## Action item
The line with "Join our community for free! (762, 1377)" marks the start; write out that line and all following lines through the end of the listing, exactly.

Records for processing START

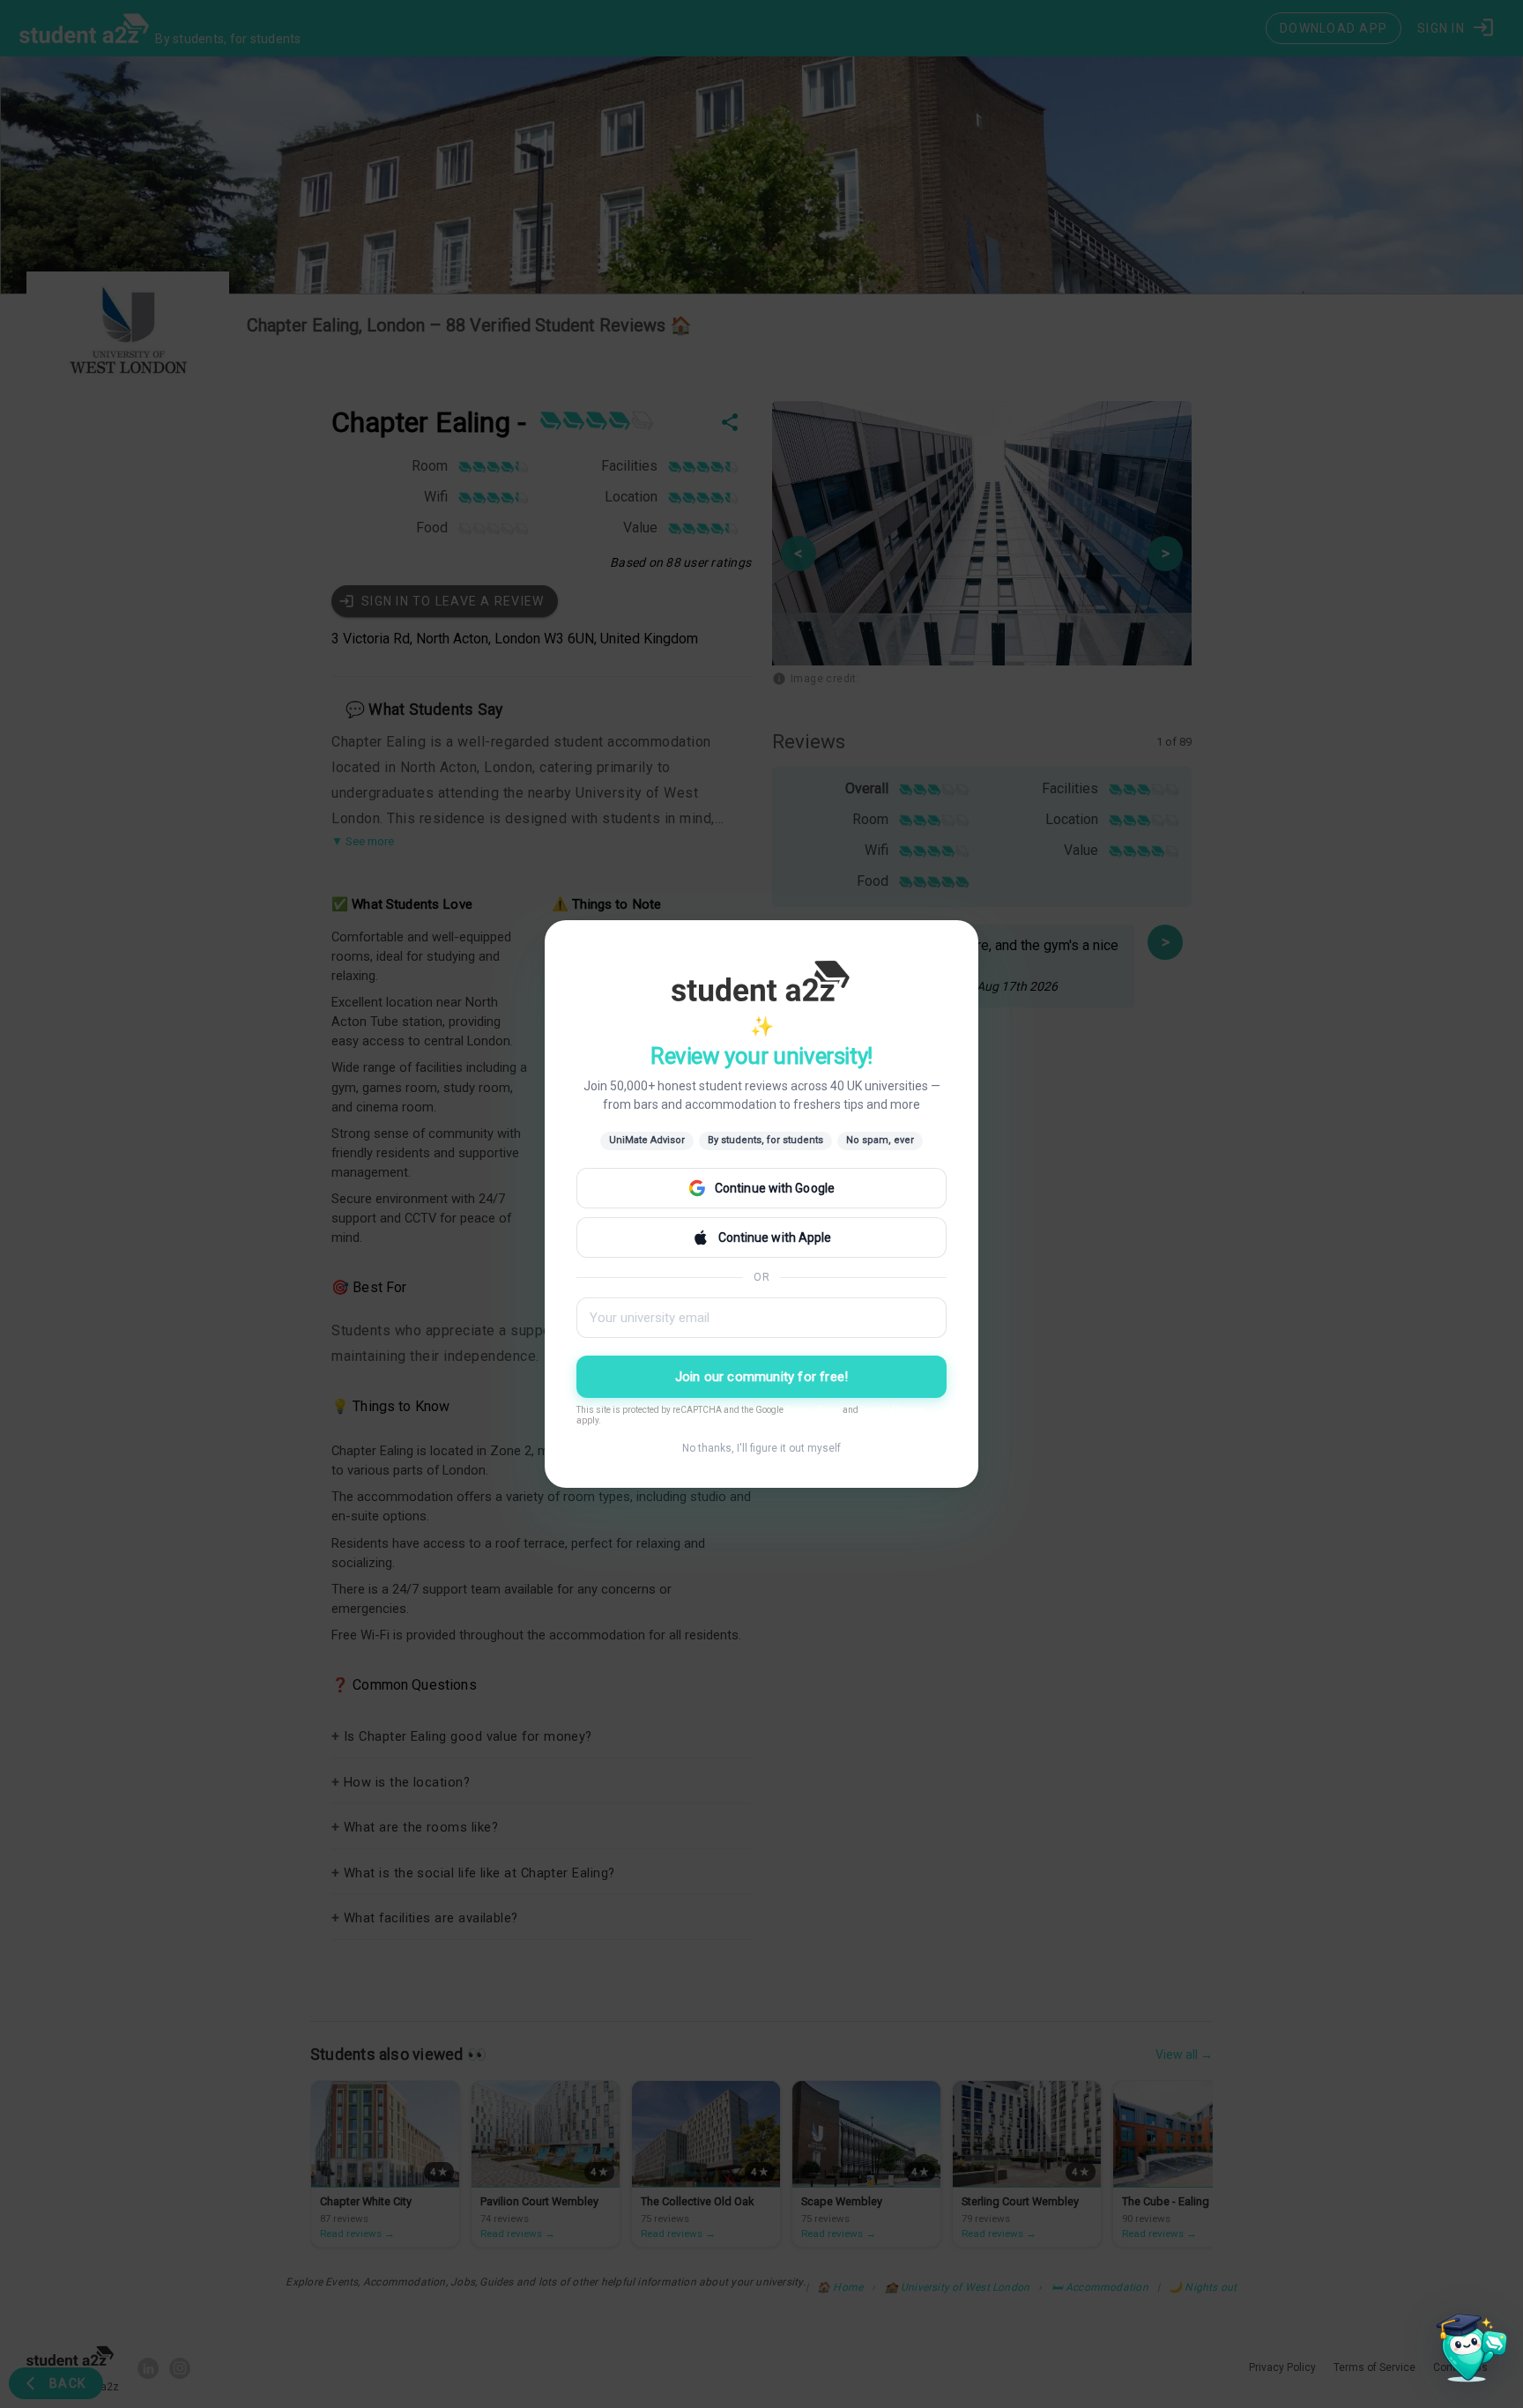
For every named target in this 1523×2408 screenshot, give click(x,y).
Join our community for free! (762, 1377)
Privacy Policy (813, 1410)
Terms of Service (892, 1410)
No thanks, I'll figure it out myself (761, 1448)
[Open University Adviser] (1466, 2351)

Records for processing END

## Result for this exercise
Join our community for free! (762, 1377)
Privacy Policy (813, 1410)
Terms of Service (892, 1410)
No thanks, I'll figure it out myself (761, 1448)
[Open University Adviser] (1466, 2351)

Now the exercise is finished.